3. Snam’s corporate governance system
Since it was first listed on the Mercato Telematico Azionario (Electronic Stock Exchange), organised and managed by Borsa Italiana since 2001, Snam has complied with the recommendations set out in the various versions of the Code of Corporate Governance. Compliance with the Code of Corporate Governance is voluntary and issuers may choose to full or partially disregard its recommendations. However, pursuant to the ‘comply or explain’ mechanism pursuant to Article 123-bis of the TUF, issuers must justify their reasons for not following the recommendations in their corporate governance reports.
For references to the information contained in the Report pursuant to Snam’s application of the Code of Corporate Governance recommendations, please see .
Snam’s corporate governance system – a set of planning, management and control rules and methodologies necessary for the Company’s functioning – was identified by the Board of Directors:
- in compliance with the regulations to which the Company is subject as a listed issuer;
- pursuant to the Code of Corporate Governance; and
- in line with the national and international best practices against which the Company compares itself.
The corporate governance system also focuses on compliance with the Unbundling Regulations, given the specific nature of the activities carried out by Snam and its Subsidiaries, which are subject to regulation by the AEEGSI.
The system is based on key principles, such as proper and transparent business management implemented through (i) the definition of information flows between corporate bodies; (ii) efficient definition of the internal control and risk management system; and (iii) the adoption of an Enterprise Risk Management system (the “ERM System”). This consists of rules and organisational structures aimed at identifying, measuring, managing and monitoring the main risks that could affect the achievement of the Company’s strategic objectives.

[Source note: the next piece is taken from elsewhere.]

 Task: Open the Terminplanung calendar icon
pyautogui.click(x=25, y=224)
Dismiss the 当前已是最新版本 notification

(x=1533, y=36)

Snam uses a traditional management and control system. The Bylaws set out the duties and activities of the following corporate bodies:
- Shareholders’ Meeting;
- Board of Directors; and
- Board of Statutory Auditors.
3.1 Shareholders’ Meeting
The Shareholders’ Meeting is a decision-making body through which shareholders appoint the Board of Directors and the Board of Statutory Auditors. Pursuant to Article 12 of the Bylaws, in addition to the matters irrevocably assigned by law, the Shareholders’ Meeting is exclusively responsible for passing resolutions concerning the sale, transfer, lease, usufruct or any other act of disposition, including within the scope of joint ventures, or subjection to restrictions of the Company or of business units of strategic importance in relation to gas transportation and dispatching activities6.
3.2 Board of Directors
The Board is vested with the broadest powers for the ordinary and extraordinary management of the Company, and may execute any act necessary to achieve the corporate objective. The Board of Directors appoints the Chairperson, if the Shareholders’ Meeting has not already done so, delegates its powers to one or more of its members and may set up Committees. Specifically, the Board of Directors has created the following Committees, in compliance with the Code of Corporate Governance and the Bylaws7:
- Compensation Committee;
- Appointments Committee;
- Control, Risk and Related-Party Transactions Committee; and
- Sustainability Committee.
3.3 Board of Statutory Auditors
The Board of Statutory Auditors oversees compliance with the law and with the deed of incorporation, as well as respect for the principles of proper administration in the performance of company activities. It also evaluates the adequacy of the organisational, administrative and accounting structure adopted by the Company, and how it functions in practice. Pursuant to Legislative Decree No. 39 of 27 January 2010, the Board of Statutory Auditors also performs supervisory activities in its role as the “Internal Control and Audit Committee”8.